Authored by: העורך Editor

Kibbutzniks comprised a full quarter of the casualties during the Six-Day War, in spite of being only 4% of the soldiers.

UPDATE – Claude claims:

I retrieved the actual IDF historical research document on Six-Day War casualties. It breaks down the 781 fallen soldiers by front, brigade, date, rank, age, marital status, and type of service.

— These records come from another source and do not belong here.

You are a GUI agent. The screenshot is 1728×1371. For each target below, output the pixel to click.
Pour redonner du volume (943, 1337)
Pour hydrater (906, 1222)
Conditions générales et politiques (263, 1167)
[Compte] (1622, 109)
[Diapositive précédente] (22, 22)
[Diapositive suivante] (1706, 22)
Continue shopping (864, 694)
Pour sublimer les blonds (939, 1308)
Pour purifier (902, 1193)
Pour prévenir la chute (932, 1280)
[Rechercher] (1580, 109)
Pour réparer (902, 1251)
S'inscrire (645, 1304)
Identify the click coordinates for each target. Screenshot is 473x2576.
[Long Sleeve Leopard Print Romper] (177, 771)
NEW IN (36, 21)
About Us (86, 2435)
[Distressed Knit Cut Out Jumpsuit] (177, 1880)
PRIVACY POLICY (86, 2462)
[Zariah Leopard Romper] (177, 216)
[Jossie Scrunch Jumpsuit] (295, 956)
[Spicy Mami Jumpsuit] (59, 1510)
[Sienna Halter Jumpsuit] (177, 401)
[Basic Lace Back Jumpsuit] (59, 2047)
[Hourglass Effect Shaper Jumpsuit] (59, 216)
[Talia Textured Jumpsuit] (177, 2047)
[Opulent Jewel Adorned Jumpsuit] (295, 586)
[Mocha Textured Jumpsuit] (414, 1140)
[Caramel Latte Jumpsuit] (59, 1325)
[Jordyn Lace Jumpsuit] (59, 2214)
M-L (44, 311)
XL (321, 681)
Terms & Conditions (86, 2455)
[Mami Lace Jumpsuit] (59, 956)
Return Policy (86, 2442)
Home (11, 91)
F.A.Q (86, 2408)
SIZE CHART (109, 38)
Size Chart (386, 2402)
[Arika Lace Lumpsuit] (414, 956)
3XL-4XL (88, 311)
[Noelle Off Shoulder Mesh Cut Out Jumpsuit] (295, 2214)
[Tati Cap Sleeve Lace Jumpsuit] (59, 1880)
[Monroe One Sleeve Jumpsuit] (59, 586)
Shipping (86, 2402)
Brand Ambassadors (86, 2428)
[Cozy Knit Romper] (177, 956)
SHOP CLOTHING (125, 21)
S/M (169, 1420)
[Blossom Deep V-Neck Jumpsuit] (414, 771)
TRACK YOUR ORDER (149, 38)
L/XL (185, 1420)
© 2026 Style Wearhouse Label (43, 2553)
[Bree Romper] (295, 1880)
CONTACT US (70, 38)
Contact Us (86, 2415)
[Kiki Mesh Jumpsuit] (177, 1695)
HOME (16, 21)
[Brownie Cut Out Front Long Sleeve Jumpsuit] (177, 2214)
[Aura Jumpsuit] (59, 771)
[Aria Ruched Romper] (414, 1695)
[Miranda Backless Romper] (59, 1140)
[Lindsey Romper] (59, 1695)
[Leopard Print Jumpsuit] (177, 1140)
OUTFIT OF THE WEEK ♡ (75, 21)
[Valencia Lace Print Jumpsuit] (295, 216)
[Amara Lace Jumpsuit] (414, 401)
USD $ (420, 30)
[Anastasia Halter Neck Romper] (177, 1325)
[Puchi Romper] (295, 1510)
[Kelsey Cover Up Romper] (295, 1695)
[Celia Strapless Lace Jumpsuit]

Crucially, it does break down casualties by place of residence — city, development town, and “התיישבות העובדת” (the labour settlements, i.e., kibbutzim and moshavim).

The document notes that over 25% of fallen soldiers came from the התיישבות העובדת. But — and this is important — that category includes both kibbutzim and moshavim, not kibbutzim alone. And the document also explicitly cautions that many soldiers from kibbutzim (as well as moshavim, presumably) registered city addresses (military or family), so the figure likely understates their representation.

So the 25% figure appears to have a real basis in IDF data for the Six-Day War specifically — but it refers to the broader labour settlement sector, not kibbutzim alone, and the document itself flags the methodological caveat.

It’s also worth noting that kibbutzniks were historically overrepresented in combat roles and officer ranks, which would naturally affect casualty rates; IDF’s culture was the famous “אחרי” (“follow me”) doctrine, where officers led from the front.

Nothing specific to kibbutz casualty percentages in 1948.